[Items from a dataset]
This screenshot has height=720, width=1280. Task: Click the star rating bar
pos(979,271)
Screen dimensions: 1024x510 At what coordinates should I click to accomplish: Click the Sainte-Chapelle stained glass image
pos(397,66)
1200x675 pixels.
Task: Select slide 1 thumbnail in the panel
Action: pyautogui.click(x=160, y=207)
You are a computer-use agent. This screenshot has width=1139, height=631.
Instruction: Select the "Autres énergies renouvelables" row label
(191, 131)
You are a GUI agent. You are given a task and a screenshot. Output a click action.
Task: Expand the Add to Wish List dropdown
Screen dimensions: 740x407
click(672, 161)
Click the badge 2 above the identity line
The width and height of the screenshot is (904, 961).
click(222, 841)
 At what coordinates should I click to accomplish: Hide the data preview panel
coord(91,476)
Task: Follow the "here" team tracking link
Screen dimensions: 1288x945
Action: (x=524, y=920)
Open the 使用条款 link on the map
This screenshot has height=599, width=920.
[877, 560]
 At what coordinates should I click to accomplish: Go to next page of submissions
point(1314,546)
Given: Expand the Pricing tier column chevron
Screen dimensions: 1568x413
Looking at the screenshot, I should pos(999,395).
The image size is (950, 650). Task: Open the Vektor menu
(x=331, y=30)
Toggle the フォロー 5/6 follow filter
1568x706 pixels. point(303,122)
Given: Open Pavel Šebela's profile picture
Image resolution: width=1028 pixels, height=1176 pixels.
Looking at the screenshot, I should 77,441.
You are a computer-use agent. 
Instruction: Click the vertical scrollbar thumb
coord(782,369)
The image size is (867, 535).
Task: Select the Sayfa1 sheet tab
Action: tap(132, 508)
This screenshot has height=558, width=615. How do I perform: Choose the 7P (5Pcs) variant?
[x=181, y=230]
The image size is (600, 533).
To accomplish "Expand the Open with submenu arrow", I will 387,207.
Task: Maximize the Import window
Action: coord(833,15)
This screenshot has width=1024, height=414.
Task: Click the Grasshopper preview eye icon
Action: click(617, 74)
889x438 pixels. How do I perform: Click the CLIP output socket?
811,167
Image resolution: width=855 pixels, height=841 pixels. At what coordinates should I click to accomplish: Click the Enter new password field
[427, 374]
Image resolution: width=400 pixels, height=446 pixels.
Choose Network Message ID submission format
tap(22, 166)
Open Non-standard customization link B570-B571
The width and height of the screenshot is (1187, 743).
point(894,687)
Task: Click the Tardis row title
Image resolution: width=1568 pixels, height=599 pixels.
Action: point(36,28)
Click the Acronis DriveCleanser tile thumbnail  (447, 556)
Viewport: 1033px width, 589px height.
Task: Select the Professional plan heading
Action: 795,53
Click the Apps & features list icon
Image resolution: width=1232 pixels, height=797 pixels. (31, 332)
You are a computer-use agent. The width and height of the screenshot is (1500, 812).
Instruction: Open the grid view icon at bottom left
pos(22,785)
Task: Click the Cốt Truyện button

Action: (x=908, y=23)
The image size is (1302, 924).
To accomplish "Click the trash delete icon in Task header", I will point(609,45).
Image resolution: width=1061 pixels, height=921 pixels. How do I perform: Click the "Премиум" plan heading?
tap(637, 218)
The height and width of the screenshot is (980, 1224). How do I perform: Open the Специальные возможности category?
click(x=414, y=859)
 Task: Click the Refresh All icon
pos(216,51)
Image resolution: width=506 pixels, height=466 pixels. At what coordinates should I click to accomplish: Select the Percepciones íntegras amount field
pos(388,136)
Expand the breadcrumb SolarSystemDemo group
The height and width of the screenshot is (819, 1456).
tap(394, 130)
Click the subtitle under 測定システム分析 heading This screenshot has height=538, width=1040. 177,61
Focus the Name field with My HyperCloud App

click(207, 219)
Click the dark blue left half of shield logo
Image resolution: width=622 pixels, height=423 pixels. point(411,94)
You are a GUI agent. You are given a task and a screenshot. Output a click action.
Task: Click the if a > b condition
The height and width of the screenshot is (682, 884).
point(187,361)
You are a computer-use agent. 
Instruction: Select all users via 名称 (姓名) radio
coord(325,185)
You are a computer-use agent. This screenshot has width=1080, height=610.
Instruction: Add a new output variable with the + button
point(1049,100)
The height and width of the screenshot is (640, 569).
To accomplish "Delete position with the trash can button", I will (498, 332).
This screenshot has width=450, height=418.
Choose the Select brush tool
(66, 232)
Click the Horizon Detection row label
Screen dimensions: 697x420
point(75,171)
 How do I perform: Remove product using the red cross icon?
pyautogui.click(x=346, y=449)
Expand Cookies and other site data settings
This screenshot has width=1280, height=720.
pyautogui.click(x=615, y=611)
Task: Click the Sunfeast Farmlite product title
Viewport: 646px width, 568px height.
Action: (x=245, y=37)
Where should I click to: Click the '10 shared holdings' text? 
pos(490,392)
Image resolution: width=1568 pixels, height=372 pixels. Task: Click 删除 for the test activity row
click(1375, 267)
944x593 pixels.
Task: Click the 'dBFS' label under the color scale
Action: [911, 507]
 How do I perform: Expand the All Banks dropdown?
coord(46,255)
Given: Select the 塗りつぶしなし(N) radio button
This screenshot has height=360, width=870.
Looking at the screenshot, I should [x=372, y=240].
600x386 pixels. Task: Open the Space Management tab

### BRIEF
Write out every record above, word for word.

### SOLUTION
This screenshot has height=720, width=1280. Task: Click the star rating bar
pos(979,271)
Screen dimensions: 1024x510 At what coordinates should I click to accomplish: Click the Sainte-Chapelle stained glass image
pos(397,66)
1200x675 pixels.
Task: Select slide 1 thumbnail in the panel
Action: pyautogui.click(x=160, y=207)
You are a computer-use agent. This screenshot has width=1139, height=631.
Instruction: Select the "Autres énergies renouvelables" row label
(191, 131)
You are a GUI agent. You are given a task and a screenshot. Output a click action.
Task: Expand the Add to Wish List dropdown
Screen dimensions: 740x407
click(672, 161)
Click the badge 2 above the identity line
The width and height of the screenshot is (904, 961).
click(222, 841)
 At what coordinates should I click to accomplish: Hide the data preview panel
coord(91,476)
Task: Follow the "here" team tracking link
Screen dimensions: 1288x945
Action: (x=524, y=920)
Open the 使用条款 link on the map
This screenshot has height=599, width=920.
[877, 560]
 At what coordinates should I click to accomplish: Go to next page of submissions
point(1314,546)
Given: Expand the Pricing tier column chevron
Screen dimensions: 1568x413
Looking at the screenshot, I should pos(999,395).
The image size is (950, 650). Task: Open the Vektor menu
(x=331, y=30)
Toggle the フォロー 5/6 follow filter
1568x706 pixels. point(303,122)
Given: Open Pavel Šebela's profile picture
Image resolution: width=1028 pixels, height=1176 pixels.
Looking at the screenshot, I should 77,441.
You are a computer-use agent. 
Instruction: Click the vertical scrollbar thumb
coord(782,369)
The image size is (867, 535).
Task: Select the Sayfa1 sheet tab
Action: tap(132, 508)
This screenshot has height=558, width=615. How do I perform: Choose the 7P (5Pcs) variant?
[x=181, y=230]
The image size is (600, 533).
To accomplish "Expand the Open with submenu arrow", I will 387,207.
Task: Maximize the Import window
Action: coord(833,15)
This screenshot has width=1024, height=414.
Task: Click the Grasshopper preview eye icon
Action: click(617, 74)
889x438 pixels. How do I perform: Click the CLIP output socket?
811,167
Image resolution: width=855 pixels, height=841 pixels. At what coordinates should I click to accomplish: Click the Enter new password field
[427, 374]
Image resolution: width=400 pixels, height=446 pixels.
Choose Network Message ID submission format
tap(22, 166)
Open Non-standard customization link B570-B571
The width and height of the screenshot is (1187, 743).
point(894,687)
Task: Click the Tardis row title
Image resolution: width=1568 pixels, height=599 pixels.
Action: point(36,28)
Click the Acronis DriveCleanser tile thumbnail  (447, 556)
Viewport: 1033px width, 589px height.
Task: Select the Professional plan heading
Action: 795,53
Click the Apps & features list icon
Image resolution: width=1232 pixels, height=797 pixels. (31, 332)
You are a computer-use agent. The width and height of the screenshot is (1500, 812).
Instruction: Open the grid view icon at bottom left
pos(22,785)
Task: Click the Cốt Truyện button

Action: (x=908, y=23)
The image size is (1302, 924).
To accomplish "Click the trash delete icon in Task header", I will point(609,45).
Image resolution: width=1061 pixels, height=921 pixels. How do I perform: Click the "Премиум" plan heading?
tap(637, 218)
The height and width of the screenshot is (980, 1224). How do I perform: Open the Специальные возможности category?
click(x=414, y=859)
 Task: Click the Refresh All icon
pos(216,51)
Image resolution: width=506 pixels, height=466 pixels. At what coordinates should I click to accomplish: Select the Percepciones íntegras amount field
pos(388,136)
Expand the breadcrumb SolarSystemDemo group
The height and width of the screenshot is (819, 1456).
tap(394, 130)
Click the subtitle under 測定システム分析 heading This screenshot has height=538, width=1040. 177,61
Focus the Name field with My HyperCloud App

click(207, 219)
Click the dark blue left half of shield logo
Image resolution: width=622 pixels, height=423 pixels. point(411,94)
You are a GUI agent. You are given a task and a screenshot. Output a click action.
Task: Click the if a > b condition
The height and width of the screenshot is (682, 884).
point(187,361)
You are a computer-use agent. 
Instruction: Select all users via 名称 (姓名) radio
coord(325,185)
You are a computer-use agent. This screenshot has width=1080, height=610.
Instruction: Add a new output variable with the + button
point(1049,100)
The height and width of the screenshot is (640, 569).
To accomplish "Delete position with the trash can button", I will (498, 332).
This screenshot has width=450, height=418.
Choose the Select brush tool
(66, 232)
Click the Horizon Detection row label
Screen dimensions: 697x420
point(75,171)
 How do I perform: Remove product using the red cross icon?
pyautogui.click(x=346, y=449)
Expand Cookies and other site data settings
This screenshot has width=1280, height=720.
pyautogui.click(x=615, y=611)
Task: Click the Sunfeast Farmlite product title
Viewport: 646px width, 568px height.
Action: (x=245, y=37)
Where should I click to: Click the '10 shared holdings' text? 
pos(490,392)
Image resolution: width=1568 pixels, height=372 pixels. Task: Click 删除 for the test activity row
click(1375, 267)
944x593 pixels.
Task: Click the 'dBFS' label under the color scale
Action: [911, 507]
 How do I perform: Expand the All Banks dropdown?
coord(46,255)
Given: Select the 塗りつぶしなし(N) radio button
This screenshot has height=360, width=870.
Looking at the screenshot, I should [x=372, y=240].
600x386 pixels. Task: Open the Space Management tab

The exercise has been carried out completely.